Designing for Comfort, Health, Function
SEATTLE
When broadcast trade show attendees sit down for an after-exhibit hours beverage, the talk is usually about the latest and greatest electronics breakthroughs. Rarely, if ever, does the discussion turn to the studio consoles where those electronics packages will live and work during their useful lifetime.
Great American Country installed a Forecast Console in its Production Control Room. Monitors are suspended on the Forecast Sightline System. But the lightning pace at which broadcast equipment evolves means studio consoles have changed as well.
Exhibit A: flat panel monitors.
Large monitors are not new to the modern control room, but where they're being placed is.
"Customers are asking for, or their requirements are telling us, that they need larger monitors, 30-, 32- or 40-inch widescreen monitors, mounted on the back of the console instead of on the wall," said Peter Pedisich, senior designer for TBC Consoles in Edgewood, N.Y.
The reason for moving these large monitors closer is that—using a 30-inch LCD screen as an example—multiview displays might provide four 15-inch images on the screen. A 30-inch monitor with a single image on it, mounted some distance away on a wall, would be close enough for the operator to see what he or she needs. The smaller images provided in multiscreen views requires the monitor to be at the rear of the console instead.
MOM KNEW BEST
Another recent change in console design stems from the fact that people don't always do as they were told early on in terms of maintaining posture.
"Your mom told you to sit up straight," said Randy Smith, president of Winsted Corp. in Minneapolis. "But nobody does."
ISO 11064, which speaks to control room design, now places CR monitors lower than eye level, "…which is why our consoles have that little cutout in the work surface, so you can drop your monitor down slightly below the work surface," said Smith.
Flexibility in monitor mounting design is also important because the monitors a facility has today are not likely to be the same ones required in the near future.
"Our Sightline monitor system allows the end-user to mount new monitors and configure them as need-be," said Bill Haberman, president and CEO of Forecast Consoles in Deer Park, NY. "Just one installation allows you to define different mounting scenarios, up to the ceiling, off the walls, mounted off the floor."
Just moving from a 4:3 aspect ratio to 16:9 has ramifications in finding enough room to place monitors.

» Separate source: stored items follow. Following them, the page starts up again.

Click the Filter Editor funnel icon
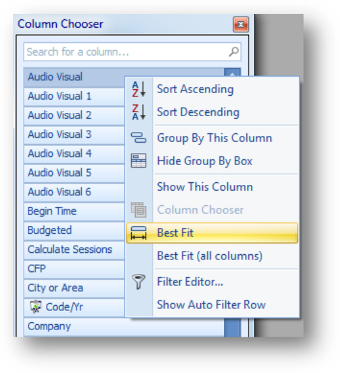The image size is (340, 373). pos(138,282)
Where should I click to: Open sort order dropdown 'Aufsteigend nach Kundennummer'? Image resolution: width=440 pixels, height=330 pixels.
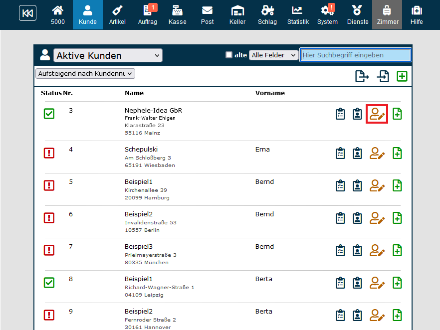pyautogui.click(x=85, y=74)
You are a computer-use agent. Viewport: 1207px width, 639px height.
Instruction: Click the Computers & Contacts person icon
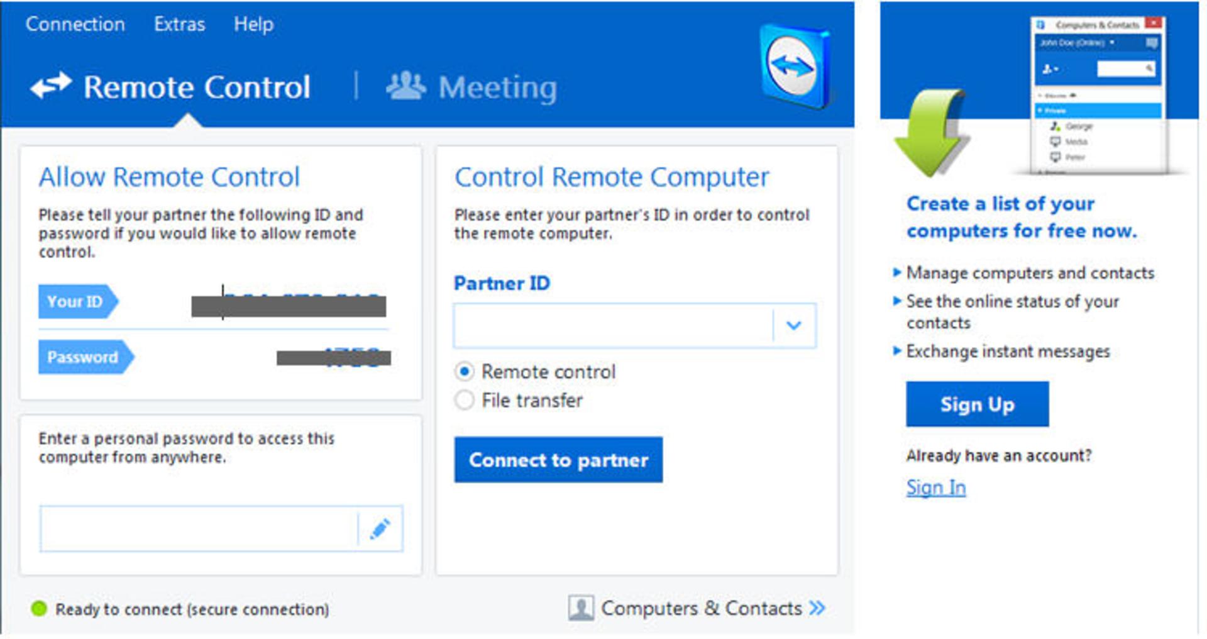click(581, 608)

Flat panels with the same vertical component now require 25 percent more horizontal space.
EVOLVING REQUIREMENTS
Fast changing monitor requirements are not the whole story in studio consoles. Where consoles used to be built with quite a few rackmounts above the work surface, "…we're seeing jobs where sometimes we won't even put in rack units, we'll just put in a shelf," said Pedisich. But he pointed out that where equipment may be disappearing from the area above the work surface, more space under the console is now devoted to housing the CPUs that bring computing power to the production equipment. Cooling and operator access—so drives can be swapped out easily— are important factors to CPU placement under that control surface.
Modularity of design allows console builders and their customers to pick the various pieces to fit the function of the control room and the equipment. Haberman compliments broadcasters in their approach to describing requirements.
"They're professionals. They'll come to us with an equipment list, booth size, and room function, and ask us to put together some ideas, he said."
Jerry Hahn demonstrates TBC Consoles’ adaptable IntelliTrac console at the 2010 NAB Show. The modularity of the systems, however, does allow customers to change the design while the equipment purchase and installation is in process. "In almost every case," said Smith, "we're talking about one monitor [when the order is placed], but by the time the installation takes place, the monitor model or size has changed at least once."
He likened it to the days when most equipment was rack-mounted, and he advised customers to wait in ordering blank panels until the installation was done, to determine what was needed.
Another ergonomic factor in console design is the ability to raise or lower the console. Pedisich noted that research has shown that it's beneficial to be able to work standing up for a portion of the day. For a single-worker console, such as in an edit suite, this might mean the whole console goes up and down as one unit.
"For a multi-crew console, different sections might elevate independently.," Pedisich said.
This design would accommodate a director who liked to work standing up, or someone in a wheel chair.
Going green is another consideration when it comes to consoles. With equipment design and room functions changing constantly, customers don't want to be sending their consoles off to the landfill. Modularity takes care of a part of that, where even radical changes in design can still reuse some parts of existing units.
Haberman says Forecast has taken that another step, so that even if a customer does have to get rid of part of a console, the materials in those parts are recyclable.
"That's why we no longer use particle board in our consoles," he said. "We use metals or plastics that can go into the recycle bin instead of the trash. It's a very sustainable product."
There was a time when a control room console was designed one-off to last for years and years. The pace of equipment evolution has ended those days forever.